Este es un buen resumen de cómo funcionan las actualizaciones iterativas de gradiente, pero esta definición deja fuera algunas clases de modelos, por lo que dudo que sea exhaustiva.

Por ejemplo, $k$ -El clasificador NNN no minimiza una pérdida. Ni siquiera "aprende" nada: en el momento en que desea clasificar alguna nueva observación, realiza una búsqueda de vecinos más cercanos. A diferencia de la regresión logística o las redes neuronales, no hay ninguna ecuación que evaluar. A diferencia de un árbol de decisión, no hay árbol. Todo lo que $k$ -NN lo que hace es medir distancias. Cada vez que realizas una consulta, empieza a medir distancias de nuevo. En este sentido, un $k$ -NN no generalizar cualquier cosa sobre el conjunto de entrenamiento a alguna otra abstracción (un árbol, una fórmula). Además, no hay procedimiento de entrenamiento, por lo que no hay nada sobre la $k$ -El clasificador NN se actualiza iterativamente.

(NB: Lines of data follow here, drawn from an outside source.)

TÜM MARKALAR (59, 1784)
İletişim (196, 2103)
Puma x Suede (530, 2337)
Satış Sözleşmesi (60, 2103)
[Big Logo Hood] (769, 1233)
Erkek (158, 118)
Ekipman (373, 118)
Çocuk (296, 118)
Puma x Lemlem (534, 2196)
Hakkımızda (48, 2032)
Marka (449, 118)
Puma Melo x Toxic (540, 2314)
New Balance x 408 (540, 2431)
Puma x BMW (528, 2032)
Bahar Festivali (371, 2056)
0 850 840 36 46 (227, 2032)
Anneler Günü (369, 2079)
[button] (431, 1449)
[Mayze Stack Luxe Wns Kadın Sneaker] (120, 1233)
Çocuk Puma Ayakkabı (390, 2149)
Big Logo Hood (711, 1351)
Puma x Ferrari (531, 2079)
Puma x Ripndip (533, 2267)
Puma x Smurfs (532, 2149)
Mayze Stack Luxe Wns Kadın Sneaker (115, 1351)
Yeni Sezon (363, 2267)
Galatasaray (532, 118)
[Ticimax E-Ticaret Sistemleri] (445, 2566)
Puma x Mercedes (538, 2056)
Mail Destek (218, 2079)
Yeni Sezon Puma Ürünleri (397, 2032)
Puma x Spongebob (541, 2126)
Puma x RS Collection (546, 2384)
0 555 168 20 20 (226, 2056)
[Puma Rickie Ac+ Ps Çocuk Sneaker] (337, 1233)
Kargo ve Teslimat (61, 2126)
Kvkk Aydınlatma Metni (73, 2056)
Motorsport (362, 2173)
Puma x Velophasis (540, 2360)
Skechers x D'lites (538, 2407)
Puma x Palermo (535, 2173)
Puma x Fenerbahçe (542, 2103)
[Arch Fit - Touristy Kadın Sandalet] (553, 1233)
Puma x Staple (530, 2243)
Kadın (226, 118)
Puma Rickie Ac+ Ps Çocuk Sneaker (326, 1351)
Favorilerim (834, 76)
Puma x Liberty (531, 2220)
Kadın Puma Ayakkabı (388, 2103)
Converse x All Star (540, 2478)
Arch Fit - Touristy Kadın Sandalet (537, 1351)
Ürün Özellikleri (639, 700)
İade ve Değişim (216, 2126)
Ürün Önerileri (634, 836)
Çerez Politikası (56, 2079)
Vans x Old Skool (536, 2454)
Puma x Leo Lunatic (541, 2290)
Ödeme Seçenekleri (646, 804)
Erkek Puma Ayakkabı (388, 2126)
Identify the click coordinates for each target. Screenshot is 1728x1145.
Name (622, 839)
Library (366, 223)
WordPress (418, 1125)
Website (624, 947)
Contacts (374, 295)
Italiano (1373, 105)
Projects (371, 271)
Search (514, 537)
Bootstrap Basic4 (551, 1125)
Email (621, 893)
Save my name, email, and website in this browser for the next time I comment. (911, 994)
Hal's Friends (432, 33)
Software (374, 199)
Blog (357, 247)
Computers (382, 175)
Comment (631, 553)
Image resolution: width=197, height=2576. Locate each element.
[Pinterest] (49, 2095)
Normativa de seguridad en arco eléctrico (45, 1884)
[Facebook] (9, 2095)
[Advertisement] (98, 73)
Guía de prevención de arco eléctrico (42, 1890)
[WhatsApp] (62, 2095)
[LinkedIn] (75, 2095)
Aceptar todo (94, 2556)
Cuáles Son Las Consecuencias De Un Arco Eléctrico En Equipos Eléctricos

En otro ejemplo, el bosque aleatorio procede haciendo siempre divisiones codiciosas. Si bien es cierto que cada una de estas divisiones es una optimización (maximizar la ganancia de información), la pérdida total del modelo nunca se evalúa durante el entrenamiento, ni se actualizan los árboles anteriores. Así que, en ese sentido, no se está corrigiendo a sí mismo, aunque algunos de sus árboles suelan hacer predicciones erróneas. De lo que se trata es de que, de media, el conjunto obtenga buenos resultados.

Pregunta 2

No estoy de acuerdo con su definición. Además, creo que podemos hacer algunas distinciones significativas entre las actualizaciones iterativas de gradiente de las SVM y las redes neuronales. Las SVM se diseñaron expresamente para ser problemas de optimización fuertemente convexos, mientras que las redes neuronales son problemas de optimización no convexos. Así que aunque ambos están utilizando actualizaciones iterativas gradiente para mejorar la aptitud del modelo, podemos tener mucha más confianza en que un SVM entrenado es óptimo (al menos wrt datos de entrenamiento), porque un problema fuertemente convexa tiene un mínimo único.

Pregunta 3

UAT es un teorema interesante, pero en contextos aplicados, los profesionales tienden a obsesionarse con la palabra "universal" y descuidan el concepto de "universal". hipótesis que son necesarios para que se aplique la UAT. En la práctica, cabe preguntarse

  • ¿El problema concreto en el que estoy trabajando cumple los requisitos de UAT? ¿La función es continua? ¿Sólo nos interesa un subconjunto compacto de los reales?
  • ¿Es posible encontrar los pesos de red ideales en un tiempo razonable?
  • ¿Disponemos de datos suficientes para aprender la red ideal (número suficiente de neuronas)?
  • UAT asume que podemos tolerar $\epsilon$ cantidad de error. ¿Es posible entrenar el modelo para lograr un error suficientemente pequeño dado el fijo cantidad de datos que tenemos?
  • Dicho de otro modo, ¿se ajusta nuestro modelo a los datos en exceso o en defecto?

En entornos aplicados, se pueden aplicar sentimientos similares a la completitud de Turing de una red concreta.

Si no se conoce la función subyacente que se desea aproximar, será difícil responder a estas preguntas.

Las redes neuronales son muy generales y flexibles, pero esa generalidad y flexibilidad tienen un coste. Afinar y entrenar una red neuronal es muy caro, y puede costar mucho trabajo encontrar una red que supere a un modelo más simple. En la mayoría de los problemas tabulares (problemas en los que los datos son una única matriz en la que las filas son observaciones y las columnas son valores de características), un bosque aleatorio es un modelo "por defecto" extremadamente potente que será difícil de superar sin invertir mucho tiempo en I+D.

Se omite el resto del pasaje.